True Oceans — how warming waters create a fiery feedback loop

True Oceans — how warming waters create a fiery feedback loop
Photo: Knysna Heads fire.

As global warming pushes storms and high pressure systems to the south, more greenhouse gases are released from the deep ocean while less winter rain falls on the Cape. For Pedro Monteiro, one of South Africa’s leading oceanographers, these phenomena were brought home in a drastic way during the Garden Route wildfires.

I. Macrocosm

It is hard to be on a ship in the Southern Ocean in winter.”

A sentence with the ring of the elegiac to it, like the final line in a sea saga whose hero, after having survived many ordeals — storms, frostbite, and so on — arrives at the only conclusion his overwhelmed mind can still handle. A statement of fact, old as time itself, about man and the elements.

And yet winter, from a carbon-climate perspective, is arguably the most important season.”

Not poetry, then, but science. And the protagonist is no ancient mariner, he is Dr Pedro Monteiro, chief oceanographer at the Council for Scientific and Industrial Research, whose contributions to the field have included leading the first global deployments of robotics-based carbon dioxide (CO2 ) observations in the Southern Ocean. According to Monteiro, robotics is now doing for the world’s oceans what satellites have done in the past half-century for planetary observation.

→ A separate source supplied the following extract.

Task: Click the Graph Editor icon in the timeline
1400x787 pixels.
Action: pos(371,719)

Technology has altered the homo sapiens-versus-wave-tossed sea equation, as immortalised by storytellers from Homer to Coleridge, and data that was impossible to gather a decade ago is now telling us what we could never have guessed.

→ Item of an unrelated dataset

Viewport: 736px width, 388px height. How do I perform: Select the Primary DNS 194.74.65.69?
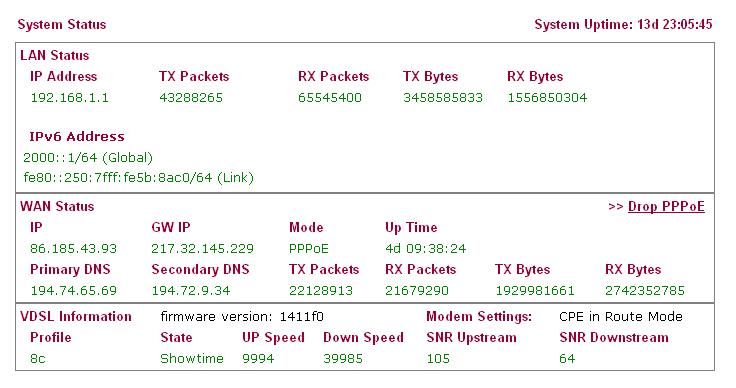[74, 291]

For instance, while we have long known that the oceans are the world’s largest “carbon reservoir”, holding more than 95% of the planet’s C02, what we are only beginning to measure is how much of that stored gas is likely to remain in the depths.

This is important for the following reason: at some point, if the rate of anthropogenic carbon emissions continues on its current apocalyptic track, the natural feedback loops between the oceanic carbon cycle and the climate will unravel and warp, accelerating heating and devastation on levels that not even the Intergovernmental Panel on Climate Change is comfortable talking about.

As a contributing author on a pair of IPCC reports yet to be released, and therefore a signatory to the organisation’s stringent non-disclosure terms, Monteiro was understandably restrained in his explanation of the phenomenon.

It’s important to grasp,” he informed Daily Maverick, “that there’s not only something called anthropogenic C02, there’s also natural C02. The thing to keep in mind is that the ocean stores 50 times more C02 than the atmosphere, and this is mainly stored at ocean depths below a 1,000m. The only part of the ocean where those deep waters come to the surface is the Southern Ocean. What we’re looking at is a scenario where, as the storms move southwards because of global warming, there’s an increase in the rate at which the natural C02 is brought to the surface.

So here we have a situation where we are starting to impact the way the natural system works. And that’s the real concern. Our research is really focused on understanding these feedbacks.”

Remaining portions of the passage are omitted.